Is your blog an asset to your career search or a liability? That depends what’s on it — and where you want to be hired.
By Alex Braun
Any time you declare an opinion, you’re taking a calculated risk. On one hand, you might earn someone’s respect and establish yourself as a thoughtful, intelligent person. On the other hand, your comments might be dismissed, misinterpreted or even used against you.
The more technology turns our smallest musings into public record, the more you’ll hear the same refrain: “Be careful what you type!” It’s a well-intentioned sentiment, and there’s a lot of truth to it. But excessive restraint makes it harder for us to brand our personalities — and what seems like the safe choice can actually lead to missed opportunities.
I know this from experience, because I once thought long and hard about whether to include posts from my personal blog on my professional portfolio. My first instinct? No way. A lot of my writing there had some risque comedy elements — biting sarcasm, not-infrequent profanity and some subject matter that certainly could have scared off some employers. In fact, that’s why I didn’t even list my full name in the byline.
… Excessive restraint makes it harder for us to brand our personalities — and what seems like the safe choice can actually lead to missed opportunities.
But then, when I was asked to provide writing samples for a few job applications that required strong verbal skills, I realized something. As many potential landmines as those posts contained, they also felt like my best storytelling. The comments and traffic on my blog proved I could build a loyal following with an audience many of my potential employers wanted to connect with. And when I really thought about it, the bosses I wanted to work for might appreciate a risk-taker.
I decided to link two of my favorite personal blog posts on my professional websites, with a disclaimer that they contained some content that might be inappropriate for, say, a corporate blog. Within a few days, I had a phone interview with Internships.com — and the marketing director told me she thought my post about a fourth-grade self-esteem exercise was hysterical. Not that I would always have the same linguistic license on the company website, of course — but, when considered with my more professional samples, it proved I could write in a wide range of tones. That, and I probably wasn’t going to be a drag around the office.
I had already taken the biggest risk of my life in quitting my Louisiana magazine job during a recession to move to California. Now, a week before I had to pack my life into a U-Haul, another risk had paid off.
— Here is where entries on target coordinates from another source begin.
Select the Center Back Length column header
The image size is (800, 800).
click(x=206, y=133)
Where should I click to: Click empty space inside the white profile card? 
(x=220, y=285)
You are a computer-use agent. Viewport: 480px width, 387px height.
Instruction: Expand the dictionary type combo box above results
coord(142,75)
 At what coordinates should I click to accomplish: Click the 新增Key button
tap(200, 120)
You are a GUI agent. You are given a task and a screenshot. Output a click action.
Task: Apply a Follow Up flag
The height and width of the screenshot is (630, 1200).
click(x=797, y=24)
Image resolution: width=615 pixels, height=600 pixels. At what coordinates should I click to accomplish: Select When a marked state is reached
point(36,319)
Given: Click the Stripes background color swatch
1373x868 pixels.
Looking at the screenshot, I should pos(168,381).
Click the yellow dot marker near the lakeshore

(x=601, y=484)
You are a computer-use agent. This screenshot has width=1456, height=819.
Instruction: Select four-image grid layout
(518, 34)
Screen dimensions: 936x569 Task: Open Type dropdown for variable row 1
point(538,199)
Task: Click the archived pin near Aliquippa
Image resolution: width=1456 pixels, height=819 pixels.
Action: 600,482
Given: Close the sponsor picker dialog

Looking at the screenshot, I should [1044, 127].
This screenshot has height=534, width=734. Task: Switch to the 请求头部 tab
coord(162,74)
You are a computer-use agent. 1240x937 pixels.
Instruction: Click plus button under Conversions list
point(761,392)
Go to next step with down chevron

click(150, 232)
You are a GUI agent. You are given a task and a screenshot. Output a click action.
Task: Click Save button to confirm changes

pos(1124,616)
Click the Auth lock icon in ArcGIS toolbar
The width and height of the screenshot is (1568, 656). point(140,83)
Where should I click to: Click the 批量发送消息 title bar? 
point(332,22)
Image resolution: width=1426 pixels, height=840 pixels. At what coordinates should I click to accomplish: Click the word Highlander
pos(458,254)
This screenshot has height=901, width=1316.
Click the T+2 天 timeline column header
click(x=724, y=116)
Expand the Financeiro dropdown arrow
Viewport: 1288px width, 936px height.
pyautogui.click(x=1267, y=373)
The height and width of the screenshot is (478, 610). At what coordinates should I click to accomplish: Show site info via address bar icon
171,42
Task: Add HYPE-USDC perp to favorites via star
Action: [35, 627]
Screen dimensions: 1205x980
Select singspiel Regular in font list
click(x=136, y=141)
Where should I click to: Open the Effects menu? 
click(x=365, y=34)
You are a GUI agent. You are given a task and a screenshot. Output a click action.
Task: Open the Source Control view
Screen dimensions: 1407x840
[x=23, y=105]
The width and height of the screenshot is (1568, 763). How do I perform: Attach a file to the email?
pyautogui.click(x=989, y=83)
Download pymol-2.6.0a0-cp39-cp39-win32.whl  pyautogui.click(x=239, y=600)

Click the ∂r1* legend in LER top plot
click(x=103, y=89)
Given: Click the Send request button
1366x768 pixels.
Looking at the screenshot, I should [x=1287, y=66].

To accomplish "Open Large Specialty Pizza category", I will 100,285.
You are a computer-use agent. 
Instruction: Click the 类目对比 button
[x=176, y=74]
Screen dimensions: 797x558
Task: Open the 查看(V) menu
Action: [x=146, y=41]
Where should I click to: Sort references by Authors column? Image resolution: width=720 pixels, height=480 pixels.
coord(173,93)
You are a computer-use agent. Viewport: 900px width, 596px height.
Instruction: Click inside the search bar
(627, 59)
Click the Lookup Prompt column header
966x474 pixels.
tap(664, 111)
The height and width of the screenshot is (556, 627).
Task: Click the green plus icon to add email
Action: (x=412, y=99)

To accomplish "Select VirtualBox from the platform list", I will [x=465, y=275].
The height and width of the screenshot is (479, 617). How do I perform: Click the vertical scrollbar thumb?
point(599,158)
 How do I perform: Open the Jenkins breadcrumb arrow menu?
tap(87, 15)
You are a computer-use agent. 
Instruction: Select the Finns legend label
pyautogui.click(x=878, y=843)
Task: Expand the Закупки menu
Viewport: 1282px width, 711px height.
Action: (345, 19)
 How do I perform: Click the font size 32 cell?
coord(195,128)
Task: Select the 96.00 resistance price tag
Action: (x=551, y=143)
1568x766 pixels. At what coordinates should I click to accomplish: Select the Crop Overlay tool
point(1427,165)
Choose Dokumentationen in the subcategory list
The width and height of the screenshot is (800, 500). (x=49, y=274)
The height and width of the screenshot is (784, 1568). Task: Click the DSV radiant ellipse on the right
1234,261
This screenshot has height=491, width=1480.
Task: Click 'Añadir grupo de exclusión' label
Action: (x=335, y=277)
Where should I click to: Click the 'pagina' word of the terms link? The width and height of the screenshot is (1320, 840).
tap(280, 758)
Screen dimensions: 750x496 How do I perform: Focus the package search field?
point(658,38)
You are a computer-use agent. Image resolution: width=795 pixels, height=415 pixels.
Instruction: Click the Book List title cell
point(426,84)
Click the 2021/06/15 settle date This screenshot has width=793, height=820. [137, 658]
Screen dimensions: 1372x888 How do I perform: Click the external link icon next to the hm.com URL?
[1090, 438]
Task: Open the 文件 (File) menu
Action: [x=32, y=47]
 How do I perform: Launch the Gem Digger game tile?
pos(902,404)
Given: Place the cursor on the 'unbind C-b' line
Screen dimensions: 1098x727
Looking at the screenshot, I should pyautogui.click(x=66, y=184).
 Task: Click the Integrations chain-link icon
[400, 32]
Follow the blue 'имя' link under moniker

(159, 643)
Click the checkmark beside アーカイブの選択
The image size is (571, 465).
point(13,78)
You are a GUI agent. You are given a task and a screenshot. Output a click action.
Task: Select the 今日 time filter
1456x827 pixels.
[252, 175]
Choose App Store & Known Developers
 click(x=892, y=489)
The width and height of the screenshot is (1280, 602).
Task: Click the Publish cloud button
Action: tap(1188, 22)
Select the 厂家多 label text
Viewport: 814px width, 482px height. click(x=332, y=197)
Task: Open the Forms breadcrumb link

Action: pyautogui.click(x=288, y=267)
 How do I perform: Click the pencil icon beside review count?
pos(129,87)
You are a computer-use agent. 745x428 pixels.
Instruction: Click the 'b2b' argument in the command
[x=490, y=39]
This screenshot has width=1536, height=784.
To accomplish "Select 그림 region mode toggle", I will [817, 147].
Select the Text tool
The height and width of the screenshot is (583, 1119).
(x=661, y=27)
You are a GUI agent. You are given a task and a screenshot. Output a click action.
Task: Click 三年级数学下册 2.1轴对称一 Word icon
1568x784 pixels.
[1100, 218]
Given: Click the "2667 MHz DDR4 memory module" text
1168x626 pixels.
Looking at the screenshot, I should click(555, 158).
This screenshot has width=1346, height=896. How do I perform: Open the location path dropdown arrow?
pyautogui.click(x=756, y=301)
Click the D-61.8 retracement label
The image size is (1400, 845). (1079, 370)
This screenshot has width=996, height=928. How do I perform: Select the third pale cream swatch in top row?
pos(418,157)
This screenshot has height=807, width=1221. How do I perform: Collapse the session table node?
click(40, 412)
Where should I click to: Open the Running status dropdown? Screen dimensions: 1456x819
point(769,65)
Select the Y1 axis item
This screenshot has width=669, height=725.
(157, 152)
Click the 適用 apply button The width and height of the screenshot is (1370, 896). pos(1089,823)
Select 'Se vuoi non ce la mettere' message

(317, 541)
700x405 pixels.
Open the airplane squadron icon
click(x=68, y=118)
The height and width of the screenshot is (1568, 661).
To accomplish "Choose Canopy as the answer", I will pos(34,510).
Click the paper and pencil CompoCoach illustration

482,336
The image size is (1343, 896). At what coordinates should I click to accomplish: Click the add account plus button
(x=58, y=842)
I’m not saying this approach always works for everyone as well as it does for writers. But at the very least, I think that taking some time to blog about current issues in your career field is more likely to help than hinder your job-seeking efforts, as long as you avoid statements that degrade other people (racism, sexism) or cast doubt on your ability to be a good employee (complaining about previous bosses, emotional rambling, drug/binge drinking references).
If you blog and blog well, this is your reward: Employers will remember you as a thinking, breathing human being as opposed to a name in a stack of papers.